> Records from a pointing dataset:
###

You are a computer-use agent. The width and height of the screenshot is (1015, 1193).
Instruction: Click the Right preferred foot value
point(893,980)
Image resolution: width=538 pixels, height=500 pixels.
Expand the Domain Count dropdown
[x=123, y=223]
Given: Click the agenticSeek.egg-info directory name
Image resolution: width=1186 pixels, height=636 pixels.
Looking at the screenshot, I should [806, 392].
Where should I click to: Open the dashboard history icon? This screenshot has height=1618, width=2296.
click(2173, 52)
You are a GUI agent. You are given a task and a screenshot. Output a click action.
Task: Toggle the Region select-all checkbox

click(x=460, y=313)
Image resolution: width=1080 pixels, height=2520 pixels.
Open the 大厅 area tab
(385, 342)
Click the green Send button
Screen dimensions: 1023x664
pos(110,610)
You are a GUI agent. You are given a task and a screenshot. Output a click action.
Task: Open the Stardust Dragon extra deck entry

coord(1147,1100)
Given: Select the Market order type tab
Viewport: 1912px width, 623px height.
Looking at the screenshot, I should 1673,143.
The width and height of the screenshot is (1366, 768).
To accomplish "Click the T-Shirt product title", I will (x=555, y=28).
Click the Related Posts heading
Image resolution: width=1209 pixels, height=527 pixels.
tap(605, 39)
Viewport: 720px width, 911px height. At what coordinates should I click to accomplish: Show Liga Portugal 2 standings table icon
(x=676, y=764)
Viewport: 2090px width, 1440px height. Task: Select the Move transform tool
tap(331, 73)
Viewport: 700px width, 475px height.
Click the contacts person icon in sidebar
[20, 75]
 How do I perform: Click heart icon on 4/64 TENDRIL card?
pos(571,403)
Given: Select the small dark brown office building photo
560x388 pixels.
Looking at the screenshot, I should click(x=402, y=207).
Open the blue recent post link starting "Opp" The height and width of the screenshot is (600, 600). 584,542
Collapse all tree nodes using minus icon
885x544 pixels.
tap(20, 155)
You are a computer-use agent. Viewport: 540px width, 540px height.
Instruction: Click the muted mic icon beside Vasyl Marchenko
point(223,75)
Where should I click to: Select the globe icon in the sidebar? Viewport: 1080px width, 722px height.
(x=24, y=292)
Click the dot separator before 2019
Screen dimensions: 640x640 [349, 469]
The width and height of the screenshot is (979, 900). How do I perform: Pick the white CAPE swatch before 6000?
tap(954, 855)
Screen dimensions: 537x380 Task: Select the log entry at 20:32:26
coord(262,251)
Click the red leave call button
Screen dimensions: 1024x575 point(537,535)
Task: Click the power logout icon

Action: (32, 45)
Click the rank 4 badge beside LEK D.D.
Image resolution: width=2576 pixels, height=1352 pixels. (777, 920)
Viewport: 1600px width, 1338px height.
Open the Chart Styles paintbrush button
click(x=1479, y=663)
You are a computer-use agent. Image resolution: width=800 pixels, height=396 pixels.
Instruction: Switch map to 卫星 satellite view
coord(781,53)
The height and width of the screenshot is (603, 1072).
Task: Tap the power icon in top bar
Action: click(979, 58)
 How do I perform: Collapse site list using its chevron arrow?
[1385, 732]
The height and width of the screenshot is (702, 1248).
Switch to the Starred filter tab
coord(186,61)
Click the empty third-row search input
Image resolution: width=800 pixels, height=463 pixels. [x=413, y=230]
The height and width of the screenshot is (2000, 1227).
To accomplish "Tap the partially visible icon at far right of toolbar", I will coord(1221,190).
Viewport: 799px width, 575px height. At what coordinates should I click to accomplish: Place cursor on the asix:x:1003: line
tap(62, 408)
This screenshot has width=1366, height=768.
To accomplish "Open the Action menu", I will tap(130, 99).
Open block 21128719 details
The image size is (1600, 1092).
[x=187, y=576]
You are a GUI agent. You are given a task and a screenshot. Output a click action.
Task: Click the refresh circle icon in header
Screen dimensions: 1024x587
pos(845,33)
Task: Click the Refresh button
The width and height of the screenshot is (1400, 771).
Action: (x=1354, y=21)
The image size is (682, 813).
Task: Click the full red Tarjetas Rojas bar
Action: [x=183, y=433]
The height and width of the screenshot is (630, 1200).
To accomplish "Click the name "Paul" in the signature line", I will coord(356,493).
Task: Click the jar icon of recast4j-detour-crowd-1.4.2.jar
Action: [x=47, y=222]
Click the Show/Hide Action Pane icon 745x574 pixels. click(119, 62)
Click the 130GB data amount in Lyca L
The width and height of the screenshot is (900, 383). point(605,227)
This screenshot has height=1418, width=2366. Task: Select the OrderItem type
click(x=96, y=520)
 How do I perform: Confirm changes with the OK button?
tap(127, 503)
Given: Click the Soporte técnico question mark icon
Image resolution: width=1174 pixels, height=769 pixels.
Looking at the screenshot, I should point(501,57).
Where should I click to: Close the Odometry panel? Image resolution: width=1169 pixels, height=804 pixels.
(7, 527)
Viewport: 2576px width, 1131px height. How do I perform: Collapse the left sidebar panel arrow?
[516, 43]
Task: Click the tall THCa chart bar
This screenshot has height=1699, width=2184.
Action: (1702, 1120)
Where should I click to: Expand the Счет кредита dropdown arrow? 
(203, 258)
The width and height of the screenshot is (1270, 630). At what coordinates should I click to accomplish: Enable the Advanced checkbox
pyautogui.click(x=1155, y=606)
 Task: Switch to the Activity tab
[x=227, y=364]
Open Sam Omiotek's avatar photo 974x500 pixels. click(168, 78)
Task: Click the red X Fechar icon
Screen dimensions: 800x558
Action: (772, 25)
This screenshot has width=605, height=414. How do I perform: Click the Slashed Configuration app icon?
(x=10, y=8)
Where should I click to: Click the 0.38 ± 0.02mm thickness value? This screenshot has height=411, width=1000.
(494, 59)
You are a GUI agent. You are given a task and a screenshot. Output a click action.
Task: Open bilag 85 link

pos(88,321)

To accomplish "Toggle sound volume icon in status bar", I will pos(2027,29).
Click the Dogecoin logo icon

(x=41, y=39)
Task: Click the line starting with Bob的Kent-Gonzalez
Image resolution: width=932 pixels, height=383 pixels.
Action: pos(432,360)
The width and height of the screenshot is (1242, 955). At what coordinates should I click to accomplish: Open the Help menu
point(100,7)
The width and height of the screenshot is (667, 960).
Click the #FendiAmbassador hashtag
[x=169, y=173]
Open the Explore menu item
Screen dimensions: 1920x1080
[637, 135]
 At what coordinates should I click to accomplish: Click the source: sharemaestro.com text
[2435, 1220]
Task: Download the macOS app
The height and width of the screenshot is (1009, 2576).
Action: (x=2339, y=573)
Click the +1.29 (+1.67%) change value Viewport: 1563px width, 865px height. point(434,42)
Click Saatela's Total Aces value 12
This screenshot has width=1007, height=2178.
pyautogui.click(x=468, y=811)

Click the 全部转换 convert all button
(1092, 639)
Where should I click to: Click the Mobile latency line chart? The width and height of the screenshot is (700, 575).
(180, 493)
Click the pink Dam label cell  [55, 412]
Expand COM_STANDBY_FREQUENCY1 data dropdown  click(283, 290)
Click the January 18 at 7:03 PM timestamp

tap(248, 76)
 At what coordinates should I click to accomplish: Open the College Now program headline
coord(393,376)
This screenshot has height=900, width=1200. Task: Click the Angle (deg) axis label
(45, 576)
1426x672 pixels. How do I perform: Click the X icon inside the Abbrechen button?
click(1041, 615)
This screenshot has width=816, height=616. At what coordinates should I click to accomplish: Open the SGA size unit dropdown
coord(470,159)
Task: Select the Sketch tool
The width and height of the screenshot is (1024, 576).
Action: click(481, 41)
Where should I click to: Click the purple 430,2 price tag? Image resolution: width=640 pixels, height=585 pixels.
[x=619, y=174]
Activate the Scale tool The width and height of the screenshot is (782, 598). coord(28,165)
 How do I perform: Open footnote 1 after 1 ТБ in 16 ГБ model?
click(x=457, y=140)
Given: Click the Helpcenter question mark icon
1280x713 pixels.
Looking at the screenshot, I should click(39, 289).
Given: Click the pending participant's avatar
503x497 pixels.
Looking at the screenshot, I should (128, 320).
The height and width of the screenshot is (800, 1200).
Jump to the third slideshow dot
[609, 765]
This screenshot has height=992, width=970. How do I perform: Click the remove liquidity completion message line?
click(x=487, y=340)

###

> EXERCISE DETAILS: Pick out every line in the records above that contains the word "third" and copy each one. Case counts, so match only that exact capitalization.

> REPLY:
Click the empty third-row search input
Jump to the third slideshow dot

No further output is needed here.